*WORK ITEM*
Your task is to write out the complete listing exactly as it is shown.

┏━━

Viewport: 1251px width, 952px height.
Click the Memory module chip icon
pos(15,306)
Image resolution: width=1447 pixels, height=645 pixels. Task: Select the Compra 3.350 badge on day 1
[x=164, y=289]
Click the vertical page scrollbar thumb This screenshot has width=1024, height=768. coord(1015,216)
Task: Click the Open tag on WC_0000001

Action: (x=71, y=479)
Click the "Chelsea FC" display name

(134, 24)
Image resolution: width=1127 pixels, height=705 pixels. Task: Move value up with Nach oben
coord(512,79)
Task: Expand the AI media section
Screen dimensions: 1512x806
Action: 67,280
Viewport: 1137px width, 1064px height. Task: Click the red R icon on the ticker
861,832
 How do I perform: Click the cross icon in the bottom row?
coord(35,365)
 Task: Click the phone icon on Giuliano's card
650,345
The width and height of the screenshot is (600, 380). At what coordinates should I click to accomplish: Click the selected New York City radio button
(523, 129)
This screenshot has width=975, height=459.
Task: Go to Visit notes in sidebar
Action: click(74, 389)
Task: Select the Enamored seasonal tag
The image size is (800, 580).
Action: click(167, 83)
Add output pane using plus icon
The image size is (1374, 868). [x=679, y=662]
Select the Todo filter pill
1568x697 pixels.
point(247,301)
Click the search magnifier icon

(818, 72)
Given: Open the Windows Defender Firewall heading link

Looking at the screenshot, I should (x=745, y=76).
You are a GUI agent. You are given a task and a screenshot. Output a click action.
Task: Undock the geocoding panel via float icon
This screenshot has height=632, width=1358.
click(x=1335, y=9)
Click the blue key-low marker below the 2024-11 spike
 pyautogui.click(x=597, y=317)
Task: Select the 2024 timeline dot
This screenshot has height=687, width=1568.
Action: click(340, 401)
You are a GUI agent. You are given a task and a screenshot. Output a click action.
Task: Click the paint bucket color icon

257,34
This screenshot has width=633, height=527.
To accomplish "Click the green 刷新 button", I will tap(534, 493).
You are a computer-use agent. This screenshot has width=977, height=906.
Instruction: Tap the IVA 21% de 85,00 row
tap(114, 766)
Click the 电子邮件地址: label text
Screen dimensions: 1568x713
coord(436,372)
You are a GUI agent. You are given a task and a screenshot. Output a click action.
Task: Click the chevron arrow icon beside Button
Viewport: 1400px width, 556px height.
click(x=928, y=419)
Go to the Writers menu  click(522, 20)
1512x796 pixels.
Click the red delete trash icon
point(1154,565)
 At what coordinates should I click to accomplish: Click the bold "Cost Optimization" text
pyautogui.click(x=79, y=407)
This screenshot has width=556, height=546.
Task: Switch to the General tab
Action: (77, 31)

┗━━

*PROBLEM SOLUTION*
Viewport: 1251px width, 952px height.
Click the Memory module chip icon
pos(15,306)
Image resolution: width=1447 pixels, height=645 pixels. Task: Select the Compra 3.350 badge on day 1
[x=164, y=289]
Click the vertical page scrollbar thumb This screenshot has width=1024, height=768. coord(1015,216)
Task: Click the Open tag on WC_0000001

Action: (x=71, y=479)
Click the "Chelsea FC" display name

(134, 24)
Image resolution: width=1127 pixels, height=705 pixels. Task: Move value up with Nach oben
coord(512,79)
Task: Expand the AI media section
Screen dimensions: 1512x806
Action: 67,280
Viewport: 1137px width, 1064px height. Task: Click the red R icon on the ticker
861,832
 How do I perform: Click the cross icon in the bottom row?
coord(35,365)
 Task: Click the phone icon on Giuliano's card
650,345
The width and height of the screenshot is (600, 380). At what coordinates should I click to accomplish: Click the selected New York City radio button
(523, 129)
This screenshot has width=975, height=459.
Task: Go to Visit notes in sidebar
Action: click(74, 389)
Task: Select the Enamored seasonal tag
The image size is (800, 580).
Action: click(167, 83)
Add output pane using plus icon
The image size is (1374, 868). [x=679, y=662]
Select the Todo filter pill
1568x697 pixels.
point(247,301)
Click the search magnifier icon

(818, 72)
Given: Open the Windows Defender Firewall heading link

Looking at the screenshot, I should (x=745, y=76).
You are a GUI agent. You are given a task and a screenshot. Output a click action.
Task: Undock the geocoding panel via float icon
This screenshot has height=632, width=1358.
click(x=1335, y=9)
Click the blue key-low marker below the 2024-11 spike
 pyautogui.click(x=597, y=317)
Task: Select the 2024 timeline dot
This screenshot has height=687, width=1568.
Action: click(340, 401)
You are a GUI agent. You are given a task and a screenshot. Output a click action.
Task: Click the paint bucket color icon

257,34
This screenshot has width=633, height=527.
To accomplish "Click the green 刷新 button", I will tap(534, 493).
You are a computer-use agent. This screenshot has width=977, height=906.
Instruction: Tap the IVA 21% de 85,00 row
tap(114, 766)
Click the 电子邮件地址: label text
Screen dimensions: 1568x713
coord(436,372)
You are a GUI agent. You are given a task and a screenshot. Output a click action.
Task: Click the chevron arrow icon beside Button
Viewport: 1400px width, 556px height.
click(x=928, y=419)
Go to the Writers menu  click(522, 20)
1512x796 pixels.
Click the red delete trash icon
point(1154,565)
 At what coordinates should I click to accomplish: Click the bold "Cost Optimization" text
pyautogui.click(x=79, y=407)
This screenshot has width=556, height=546.
Task: Switch to the General tab
Action: (77, 31)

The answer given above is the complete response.